During the Yugoslav Wars in the 1990s, much of the city of Sarajevo was under siege by forces of the Army of the Republika Srpska. Many of the printed books were moved to the Careva Mosque for safekeeping. The manuscripts were moved eight times during the nearly four-year siege of the city. The 500 most valuable manuscripts were placed inside the vaults of the Privredna Banka, where they were hidden. They remained there until the siege was lifted.

==Rebuilding==
The Gazi-Husrev-beg Library re-opened on January 15, 2014, after 10 years of construction. The new library was built largely from a grant of US$8.8 million from the country of Qatar and has the capacity to hold nearly 500,000 items. The new library is three stories high and made of glass and marble. It has reading rooms, a conservation room and a 200-seat auditorium with WiFi headsets that allows for simultaneous translations of up to three different languages. In the basement is a museum dedicated to Bosnia's history of literacy.

==Holdings==
The library contains over 100,000 volumes of manuscripts, printed books, and documents in Arabic, Turkish, Persian, Bosnian and other languages. More than 10,500 library units include codices of manuscripts with approximately 20,000 texts in the fields of Islamic sciences, Oriental languages, belles-lettres, philosophy, logic, history, medicine, veterinary science, mathematics, astronomy, and others.
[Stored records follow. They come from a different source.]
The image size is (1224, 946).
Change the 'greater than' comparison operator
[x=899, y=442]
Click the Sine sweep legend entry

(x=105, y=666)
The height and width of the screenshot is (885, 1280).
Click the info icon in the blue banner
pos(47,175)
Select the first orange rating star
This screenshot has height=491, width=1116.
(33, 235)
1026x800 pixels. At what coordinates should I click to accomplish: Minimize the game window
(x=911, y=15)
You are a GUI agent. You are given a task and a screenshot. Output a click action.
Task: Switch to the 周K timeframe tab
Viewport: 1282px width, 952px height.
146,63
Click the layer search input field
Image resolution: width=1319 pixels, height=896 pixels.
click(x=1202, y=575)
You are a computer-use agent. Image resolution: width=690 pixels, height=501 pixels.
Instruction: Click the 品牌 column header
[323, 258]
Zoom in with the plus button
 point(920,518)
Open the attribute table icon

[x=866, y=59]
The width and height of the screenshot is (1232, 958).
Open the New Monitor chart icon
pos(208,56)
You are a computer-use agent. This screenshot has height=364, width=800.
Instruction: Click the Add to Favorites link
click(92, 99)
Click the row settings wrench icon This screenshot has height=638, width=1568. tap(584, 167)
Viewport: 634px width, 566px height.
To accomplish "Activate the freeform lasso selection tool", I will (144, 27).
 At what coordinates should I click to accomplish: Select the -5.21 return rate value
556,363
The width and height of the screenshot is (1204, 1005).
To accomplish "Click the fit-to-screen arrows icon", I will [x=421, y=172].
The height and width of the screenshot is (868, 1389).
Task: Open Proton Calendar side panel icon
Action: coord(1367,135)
Since the Siege of Sarajevo and the restoration of the library, several important Islamic manuscripts have been added to the library's collection. Some of the most important of these manuscripts are the following:

- The Ihya’ulum al-din is the oldest manuscript in the library and was written by Abu Hamid Muhammed al-Gazali (d. 1111) in Arabic.
- The Diwan of Hafiz Shirazi (d. 1389), written in Persian, is illuminated with Islamic miniatures.
- The Tuhfat al-ahrar is a didactic poem written by the Persian writer Nur al-Din ‘Abd al-Rahman Jami (d. 1486), and is one of the most representative pieces of Islamic calligraphy found in the collection. It was copied circa 1576.
- *Firdaws al-akhbar bi-masur al-khitab is a hadith collection copied by ‘Abd al-Salam ibn Muhammad al-Khwarizmi in 1151 in Hamadan, Iran.
- The third volume of the Qur’an commentary in Arabic, which covers the Suras Six and Seven written by Abu Ishaq Ahmad ibn Muhammad ibn Ibrahim al-Talabi al-Nisaburi (d. 1035) and copied by Barakat ibn ‘Isa ibn Abu Ya‘la Hamza in 1176.
- Several illustrations from the encyclopaedic work Ma‘rifetname, written in Turkish by Sheikh Ibrahim Haqqi al-Erzurumi (d. 1780).
- A portion of the Book Four of the al-Qanun, a famous work of medicine, written in Arabic by Ibn Sina (d. 1037).
- An Arabic commentary on Ashkal al-ta’sis fi al-handasa, a geometric treatise by Musa ibn Muhammad Qadi-zada (d. 1412), which was copied in 1675.
- The Arabic al-Mulakhkhas fi al-hay’a, a manuscript on astronomy by Mahmud ibn Muhammad ibn ‘Umar al-Jagmini al-Khawarizmi (d. 1334). This particular work was copied in 1658.

There are also significant copies of Mus'hafs, illuminated copies of the Qur'an, contained in the library's collection as well as a variety of teaching licenses from the Ottoman Empire period, and 35,000 printed books in Bosnian and other European languages.